Task to complete: How many lines in the records below contain "beside"? Reply with the number alone.

Records drawn from a dataset:
* * * * *

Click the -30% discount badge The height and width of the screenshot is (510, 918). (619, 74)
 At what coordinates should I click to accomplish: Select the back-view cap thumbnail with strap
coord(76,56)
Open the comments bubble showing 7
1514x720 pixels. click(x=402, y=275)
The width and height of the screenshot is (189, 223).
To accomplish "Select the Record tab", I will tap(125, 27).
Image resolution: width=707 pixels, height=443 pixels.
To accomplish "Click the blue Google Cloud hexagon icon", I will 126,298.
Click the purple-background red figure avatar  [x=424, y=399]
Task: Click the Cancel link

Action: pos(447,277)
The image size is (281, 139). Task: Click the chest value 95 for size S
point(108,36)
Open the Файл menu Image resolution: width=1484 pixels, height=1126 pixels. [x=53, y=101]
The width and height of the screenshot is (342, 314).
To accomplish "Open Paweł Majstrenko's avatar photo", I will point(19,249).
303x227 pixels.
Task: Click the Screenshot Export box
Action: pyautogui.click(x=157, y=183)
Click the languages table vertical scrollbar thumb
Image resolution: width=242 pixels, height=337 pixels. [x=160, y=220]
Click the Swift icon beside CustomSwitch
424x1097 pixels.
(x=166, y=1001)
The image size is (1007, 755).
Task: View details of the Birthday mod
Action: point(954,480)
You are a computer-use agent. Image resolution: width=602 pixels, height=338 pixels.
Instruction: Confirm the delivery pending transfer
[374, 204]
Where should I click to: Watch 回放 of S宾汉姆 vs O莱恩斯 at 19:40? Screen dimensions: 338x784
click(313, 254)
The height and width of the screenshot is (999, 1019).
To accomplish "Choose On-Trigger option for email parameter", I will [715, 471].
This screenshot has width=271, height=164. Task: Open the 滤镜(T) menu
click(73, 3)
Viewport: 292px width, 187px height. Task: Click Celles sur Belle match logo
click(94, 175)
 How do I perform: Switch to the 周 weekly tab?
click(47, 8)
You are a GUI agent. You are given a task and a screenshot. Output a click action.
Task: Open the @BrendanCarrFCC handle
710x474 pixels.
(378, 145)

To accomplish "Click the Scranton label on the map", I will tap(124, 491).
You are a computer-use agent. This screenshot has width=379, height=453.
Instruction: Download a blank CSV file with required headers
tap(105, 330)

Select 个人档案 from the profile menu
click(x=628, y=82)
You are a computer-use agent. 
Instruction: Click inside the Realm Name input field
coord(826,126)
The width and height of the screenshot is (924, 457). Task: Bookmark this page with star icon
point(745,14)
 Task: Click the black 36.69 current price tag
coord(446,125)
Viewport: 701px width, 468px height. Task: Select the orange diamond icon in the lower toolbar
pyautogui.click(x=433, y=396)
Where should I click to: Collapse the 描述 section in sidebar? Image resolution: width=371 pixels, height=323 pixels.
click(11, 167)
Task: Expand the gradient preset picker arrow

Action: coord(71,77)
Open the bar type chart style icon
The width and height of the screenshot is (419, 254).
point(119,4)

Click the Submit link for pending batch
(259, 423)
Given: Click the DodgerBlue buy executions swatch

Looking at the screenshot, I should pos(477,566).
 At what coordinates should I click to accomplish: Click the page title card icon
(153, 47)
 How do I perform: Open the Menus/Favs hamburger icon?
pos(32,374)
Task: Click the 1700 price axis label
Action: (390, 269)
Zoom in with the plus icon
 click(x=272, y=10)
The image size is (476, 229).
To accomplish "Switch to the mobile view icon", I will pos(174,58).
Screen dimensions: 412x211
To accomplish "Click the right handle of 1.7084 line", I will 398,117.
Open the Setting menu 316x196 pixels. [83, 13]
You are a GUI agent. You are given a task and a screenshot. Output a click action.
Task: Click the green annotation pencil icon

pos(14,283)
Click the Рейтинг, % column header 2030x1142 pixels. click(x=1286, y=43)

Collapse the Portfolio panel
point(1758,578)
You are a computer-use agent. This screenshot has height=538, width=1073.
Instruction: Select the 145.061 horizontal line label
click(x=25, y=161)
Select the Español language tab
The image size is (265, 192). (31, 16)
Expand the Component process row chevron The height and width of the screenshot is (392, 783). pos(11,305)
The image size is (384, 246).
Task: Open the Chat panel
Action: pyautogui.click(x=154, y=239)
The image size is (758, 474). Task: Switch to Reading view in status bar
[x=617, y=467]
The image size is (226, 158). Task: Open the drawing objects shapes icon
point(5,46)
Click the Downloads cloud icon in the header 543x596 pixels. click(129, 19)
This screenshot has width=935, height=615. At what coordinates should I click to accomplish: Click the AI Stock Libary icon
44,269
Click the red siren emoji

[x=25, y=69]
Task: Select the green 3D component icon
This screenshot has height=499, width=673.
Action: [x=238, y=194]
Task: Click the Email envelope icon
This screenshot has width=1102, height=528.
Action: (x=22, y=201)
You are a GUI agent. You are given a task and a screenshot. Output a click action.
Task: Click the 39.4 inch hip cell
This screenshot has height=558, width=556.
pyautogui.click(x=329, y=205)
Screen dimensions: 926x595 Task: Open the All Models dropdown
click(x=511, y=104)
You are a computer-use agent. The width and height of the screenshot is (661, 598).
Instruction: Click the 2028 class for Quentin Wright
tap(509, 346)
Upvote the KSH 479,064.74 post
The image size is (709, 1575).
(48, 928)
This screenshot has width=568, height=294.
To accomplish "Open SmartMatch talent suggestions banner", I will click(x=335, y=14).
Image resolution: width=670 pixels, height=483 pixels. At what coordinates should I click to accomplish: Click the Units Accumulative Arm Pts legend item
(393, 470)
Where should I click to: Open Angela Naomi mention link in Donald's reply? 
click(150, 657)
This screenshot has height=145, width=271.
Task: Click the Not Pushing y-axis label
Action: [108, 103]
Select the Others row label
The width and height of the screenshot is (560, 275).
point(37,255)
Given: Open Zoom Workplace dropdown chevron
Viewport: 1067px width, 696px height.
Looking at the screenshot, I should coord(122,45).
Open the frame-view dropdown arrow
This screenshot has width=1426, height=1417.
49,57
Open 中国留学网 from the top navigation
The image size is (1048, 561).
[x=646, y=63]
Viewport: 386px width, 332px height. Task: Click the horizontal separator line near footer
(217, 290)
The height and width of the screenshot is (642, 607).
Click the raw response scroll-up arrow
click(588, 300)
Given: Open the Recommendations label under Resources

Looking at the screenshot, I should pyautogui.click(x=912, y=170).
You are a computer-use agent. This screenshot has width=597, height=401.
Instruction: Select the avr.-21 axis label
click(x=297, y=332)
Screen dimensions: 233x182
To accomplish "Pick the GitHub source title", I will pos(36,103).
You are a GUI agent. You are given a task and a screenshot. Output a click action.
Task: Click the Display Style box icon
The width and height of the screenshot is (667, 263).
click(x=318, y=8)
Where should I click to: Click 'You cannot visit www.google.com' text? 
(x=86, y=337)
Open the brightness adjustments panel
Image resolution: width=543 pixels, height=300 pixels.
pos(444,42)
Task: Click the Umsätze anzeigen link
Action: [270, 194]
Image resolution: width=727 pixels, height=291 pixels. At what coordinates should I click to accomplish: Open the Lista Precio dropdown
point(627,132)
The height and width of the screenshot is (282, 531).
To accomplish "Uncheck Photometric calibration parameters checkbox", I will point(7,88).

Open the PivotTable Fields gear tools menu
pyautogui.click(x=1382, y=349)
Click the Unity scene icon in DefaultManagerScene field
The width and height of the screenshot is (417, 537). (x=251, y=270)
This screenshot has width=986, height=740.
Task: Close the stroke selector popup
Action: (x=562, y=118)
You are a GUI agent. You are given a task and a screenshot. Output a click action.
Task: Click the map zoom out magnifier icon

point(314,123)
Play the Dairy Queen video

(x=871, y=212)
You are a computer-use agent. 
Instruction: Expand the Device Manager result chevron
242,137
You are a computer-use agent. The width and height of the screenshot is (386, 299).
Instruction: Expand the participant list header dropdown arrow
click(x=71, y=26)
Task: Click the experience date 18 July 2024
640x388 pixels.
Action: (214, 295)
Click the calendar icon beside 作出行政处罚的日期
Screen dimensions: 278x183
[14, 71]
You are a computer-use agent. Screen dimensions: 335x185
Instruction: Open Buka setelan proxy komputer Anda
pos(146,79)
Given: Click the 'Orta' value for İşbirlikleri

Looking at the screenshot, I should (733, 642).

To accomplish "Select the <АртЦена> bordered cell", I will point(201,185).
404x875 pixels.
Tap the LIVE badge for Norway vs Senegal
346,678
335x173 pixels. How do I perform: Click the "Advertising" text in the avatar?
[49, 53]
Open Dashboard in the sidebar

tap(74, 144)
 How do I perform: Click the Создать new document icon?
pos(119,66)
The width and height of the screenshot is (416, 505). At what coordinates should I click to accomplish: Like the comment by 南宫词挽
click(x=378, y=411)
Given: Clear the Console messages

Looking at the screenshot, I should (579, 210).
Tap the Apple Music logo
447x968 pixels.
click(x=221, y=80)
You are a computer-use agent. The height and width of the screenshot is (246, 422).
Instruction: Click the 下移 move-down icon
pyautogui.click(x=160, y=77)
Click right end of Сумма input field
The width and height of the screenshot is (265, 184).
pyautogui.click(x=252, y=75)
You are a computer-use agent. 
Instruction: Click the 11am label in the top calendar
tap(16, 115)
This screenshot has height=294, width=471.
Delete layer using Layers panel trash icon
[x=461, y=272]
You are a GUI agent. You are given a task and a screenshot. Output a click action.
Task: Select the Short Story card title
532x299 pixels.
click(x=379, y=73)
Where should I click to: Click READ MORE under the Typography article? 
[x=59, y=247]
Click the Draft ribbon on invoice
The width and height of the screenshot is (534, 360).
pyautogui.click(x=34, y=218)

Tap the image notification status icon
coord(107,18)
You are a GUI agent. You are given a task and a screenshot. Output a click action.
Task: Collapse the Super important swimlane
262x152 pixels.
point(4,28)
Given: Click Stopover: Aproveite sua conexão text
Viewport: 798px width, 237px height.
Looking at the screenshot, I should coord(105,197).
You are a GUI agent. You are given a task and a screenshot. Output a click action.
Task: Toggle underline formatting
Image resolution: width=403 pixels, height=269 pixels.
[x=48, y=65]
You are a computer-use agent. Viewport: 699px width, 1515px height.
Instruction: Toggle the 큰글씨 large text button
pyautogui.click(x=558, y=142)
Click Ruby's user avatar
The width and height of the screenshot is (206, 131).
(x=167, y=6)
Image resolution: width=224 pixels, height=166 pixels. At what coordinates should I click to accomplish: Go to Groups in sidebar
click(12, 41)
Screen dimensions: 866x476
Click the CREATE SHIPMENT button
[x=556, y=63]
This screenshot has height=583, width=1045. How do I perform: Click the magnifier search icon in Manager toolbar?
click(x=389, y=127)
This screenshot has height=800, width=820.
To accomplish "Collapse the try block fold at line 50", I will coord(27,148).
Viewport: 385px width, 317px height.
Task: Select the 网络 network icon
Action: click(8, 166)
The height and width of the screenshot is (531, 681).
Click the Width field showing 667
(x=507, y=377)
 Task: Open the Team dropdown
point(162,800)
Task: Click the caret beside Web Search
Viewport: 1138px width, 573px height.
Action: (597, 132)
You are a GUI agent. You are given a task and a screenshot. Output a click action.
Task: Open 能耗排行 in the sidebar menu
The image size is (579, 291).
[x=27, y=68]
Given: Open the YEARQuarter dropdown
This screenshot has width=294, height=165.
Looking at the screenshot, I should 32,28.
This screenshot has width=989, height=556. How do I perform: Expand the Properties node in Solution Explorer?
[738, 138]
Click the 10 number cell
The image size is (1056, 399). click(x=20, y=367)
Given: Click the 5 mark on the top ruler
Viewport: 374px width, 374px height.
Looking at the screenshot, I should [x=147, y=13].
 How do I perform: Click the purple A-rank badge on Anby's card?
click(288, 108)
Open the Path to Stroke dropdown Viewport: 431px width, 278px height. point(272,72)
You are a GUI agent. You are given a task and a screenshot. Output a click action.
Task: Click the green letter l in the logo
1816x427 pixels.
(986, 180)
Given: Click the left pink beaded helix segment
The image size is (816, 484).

* * * * *

Exercise output: 3